Noting insurance’s importance will hardly come as a surprise to curators, artists, conservators, and others concerned with current practices of exhibiting art. “Art insurance,” as one commentator observes, “is huge business and not least now that artworks move around the world in far greater volume and frequency than ever before.”6 Similarly, insurance and its extensive profiteering—from the trade in enslaved peoples to its biopolitical work in capitalist modernity—have been powerfully thematised by Cameron Rowland, Rana Hamadeh, and numerous other contemporary artists (Fig. 1).7 Yet, academic art history has been conspicuously slow to reckon with insurance’s force, functions, and fictions. This special issue is meant less as a reprimand for that blind spot than as a prompt to disciplined conversation. Drawing primarily upon the archive of European and North American art practices from the eighteenth century to the present, we mean to agitate for greater attention to how, when, where, and why insurance has come to penetrate art’s making, moving, showing, selling, storing, and being.
• Nina Dubin, “‘Infidelity, Imposture, and Bad Faith’: Reproducing an Insurance Bubble,” pp. 13–37.

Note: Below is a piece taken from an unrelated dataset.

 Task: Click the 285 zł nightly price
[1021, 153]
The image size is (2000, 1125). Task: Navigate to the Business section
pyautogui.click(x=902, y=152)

When Grayson Perry commemorated the 2008 financial crisis with an etching titled Animal Spirit, he participated in a longstanding tradition of deploying printed images to satirize and demystify a boom-and-bust economy. More specifically, his print recalls a wave of caricatures that circulated in 1720 amidst a pan-European crash: one precipitated by a bubble in hypothetical commodities, foremost among them shares in joint-stock insurance companies. Produced by a group of Amsterdam-based artists including Bernard Picart, such engravings catered to a public that, already in 1720, viewed the business of insurance as occupying the vanguard of an inscrutable financial culture. Not only do these works exemplify early modern artistic efforts to translate into visual form the abstractions of an increasingly financialized economy. They also critically engage with the insurance operations of print, at a time when engraved reproductions presented themselves as policies that safeguarded works of art from the risks of accident and loss.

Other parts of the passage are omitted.